For the hierarchical clustering in step (4), its implementation process is: the webpage after all texts are filtered carries out bottom-up hierarchical clustering, be that the each webpage of initialization is as independent clustering cluster, then merge clustering cluster according to the threshold value of the distance of setting, cluster until reach the maximum satisfying condition, the reference distance that wherein merges clustering cluster is the single link distance (Single Linkage) between to be combined clustering.

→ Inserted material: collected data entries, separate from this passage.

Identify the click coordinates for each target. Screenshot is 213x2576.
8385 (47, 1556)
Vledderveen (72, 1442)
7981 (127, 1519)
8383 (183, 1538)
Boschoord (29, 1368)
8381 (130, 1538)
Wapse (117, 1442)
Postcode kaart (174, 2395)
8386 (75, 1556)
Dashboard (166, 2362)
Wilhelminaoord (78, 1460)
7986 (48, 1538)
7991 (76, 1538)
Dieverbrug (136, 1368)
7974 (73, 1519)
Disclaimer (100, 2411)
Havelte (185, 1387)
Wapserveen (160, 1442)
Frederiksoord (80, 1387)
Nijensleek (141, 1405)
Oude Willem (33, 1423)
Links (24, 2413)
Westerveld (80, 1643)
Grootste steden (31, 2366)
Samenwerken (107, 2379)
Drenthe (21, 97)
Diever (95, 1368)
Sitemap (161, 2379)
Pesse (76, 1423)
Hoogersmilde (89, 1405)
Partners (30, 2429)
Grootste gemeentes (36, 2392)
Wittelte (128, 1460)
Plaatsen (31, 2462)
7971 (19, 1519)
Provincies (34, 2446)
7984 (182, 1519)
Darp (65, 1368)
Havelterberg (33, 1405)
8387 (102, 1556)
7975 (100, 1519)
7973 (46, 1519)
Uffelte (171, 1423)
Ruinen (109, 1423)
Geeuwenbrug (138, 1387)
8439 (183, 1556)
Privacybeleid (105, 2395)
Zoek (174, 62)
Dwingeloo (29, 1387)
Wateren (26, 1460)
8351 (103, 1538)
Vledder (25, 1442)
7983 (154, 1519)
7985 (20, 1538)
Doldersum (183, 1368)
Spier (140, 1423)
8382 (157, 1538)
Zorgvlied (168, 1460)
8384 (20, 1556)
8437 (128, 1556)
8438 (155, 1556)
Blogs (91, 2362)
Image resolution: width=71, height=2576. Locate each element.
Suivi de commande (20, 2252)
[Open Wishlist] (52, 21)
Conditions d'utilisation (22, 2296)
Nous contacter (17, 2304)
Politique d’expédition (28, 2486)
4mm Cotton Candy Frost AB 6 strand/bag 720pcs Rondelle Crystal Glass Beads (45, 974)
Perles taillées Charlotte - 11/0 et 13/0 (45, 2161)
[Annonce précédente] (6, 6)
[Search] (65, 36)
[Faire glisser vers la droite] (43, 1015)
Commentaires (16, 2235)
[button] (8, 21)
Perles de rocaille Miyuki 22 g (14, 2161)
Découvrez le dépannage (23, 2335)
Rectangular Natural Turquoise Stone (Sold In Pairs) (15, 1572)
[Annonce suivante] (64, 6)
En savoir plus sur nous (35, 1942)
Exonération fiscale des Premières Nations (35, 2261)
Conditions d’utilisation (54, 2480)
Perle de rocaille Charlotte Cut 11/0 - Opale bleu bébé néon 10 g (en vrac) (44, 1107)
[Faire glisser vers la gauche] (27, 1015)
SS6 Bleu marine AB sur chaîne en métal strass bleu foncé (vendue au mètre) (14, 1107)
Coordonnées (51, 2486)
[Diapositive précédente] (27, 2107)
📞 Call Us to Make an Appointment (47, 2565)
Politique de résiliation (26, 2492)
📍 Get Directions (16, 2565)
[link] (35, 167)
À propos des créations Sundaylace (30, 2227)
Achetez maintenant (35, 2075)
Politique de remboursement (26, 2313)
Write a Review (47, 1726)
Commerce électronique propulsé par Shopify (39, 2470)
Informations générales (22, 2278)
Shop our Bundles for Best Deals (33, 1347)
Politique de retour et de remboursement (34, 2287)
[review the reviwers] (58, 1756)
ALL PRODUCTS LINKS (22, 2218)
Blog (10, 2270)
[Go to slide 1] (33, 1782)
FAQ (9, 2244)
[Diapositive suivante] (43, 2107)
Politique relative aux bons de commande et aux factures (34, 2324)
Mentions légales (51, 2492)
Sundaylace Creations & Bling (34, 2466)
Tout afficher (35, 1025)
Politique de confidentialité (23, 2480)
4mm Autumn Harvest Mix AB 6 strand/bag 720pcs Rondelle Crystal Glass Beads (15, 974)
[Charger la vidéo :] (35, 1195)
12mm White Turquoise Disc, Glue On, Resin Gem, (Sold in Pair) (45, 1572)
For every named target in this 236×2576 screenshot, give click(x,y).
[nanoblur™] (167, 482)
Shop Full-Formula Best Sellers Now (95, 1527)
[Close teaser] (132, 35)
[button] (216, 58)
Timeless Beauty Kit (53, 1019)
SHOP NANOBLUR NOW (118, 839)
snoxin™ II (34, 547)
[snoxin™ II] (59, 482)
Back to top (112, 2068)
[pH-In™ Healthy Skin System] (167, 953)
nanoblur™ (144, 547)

Finally, it should be pointed out that above embodiment is only the more representational example of the present invention.Obviously, technical scheme of the present invention is not limited to above-described embodiment, and the step in right can also have different settling modes.Those of ordinary skill in the art can not depart under the invention state of mind of the present invention; make various modifications or variation for above-described embodiment; thereby protection scope of the present invention do not limit by above-described embodiment, and it should be the maximum magnitude that meets the inventive features that claims mention.

Claims

1. the accessible detection method of the web site contents based on web page template, the method is characterized in that, comprises the following steps:

(1) capture all related web pages in this website and resource according to network address to be detected; Rendering result is played up and preserved to all webpages;

According to described in claim 1 method, it is characterized in that: what step (2) was described carries out text filtration according to text extraction algorithm, and concrete steps are:

(2.1) build dom tree to playing up complete webpage, in filtering web page html text with the incoherent label of content;

DS _c=∑ _{i ∈ childrenofc}textDensity _iformula (1)

Wherein i is the child node of certain node c of webpage dom tree, TextDensity _ifor the text density of node i, the text density of node i is defined as follows according to combine text density:

{TextDensity}_{i} = \frac{C_{i}}{T_{i}} \log_{\ln (\frac{C_{i}}{&Not; {LC}_{i}} {LC}_{i} + \frac{{LC}_{b}}{C_{b}} C_{i} + e)} (\frac{C_{i}}{{LC}_{i}} \frac{T_{i}}{{LT}_{i}})

Formula (2)

Wherein C _irepresent the word number of the sub-dom tree take i as root, T _irepresent the html number of tags LC of sub-dom tree _irepresent sub-dom tree hyperlink display text number, lC _ifor non-hyperlink display text number, LT _ifor hyperlink number of tags, LC _bfor hyperlink display text number under <body> label, C _bfor below number of words of <body> label, e is natural constant, in the time that denominator in formula is 0, is made as 1.

3. according to the method described in claim 1, it is characterized in that: the calculating structure of web page metric range matrix that step (3) is described, concrete steps are:

(3.2) proper vector after webpage conversion is carried out to the calculating of Euclidean distance, obtain structure of web page distance matrix M.

4. according to the method described in claim 1, it is characterized in that: the hierarchical clustering that step (4) is described, concrete steps are:

All webpages are carried out to bottom-up hierarchical clustering, i.e. the each webpage of initialization, as independent clustering cluster, then merges clustering cluster according to the threshold value of the distance of setting, until reach threshold value θ.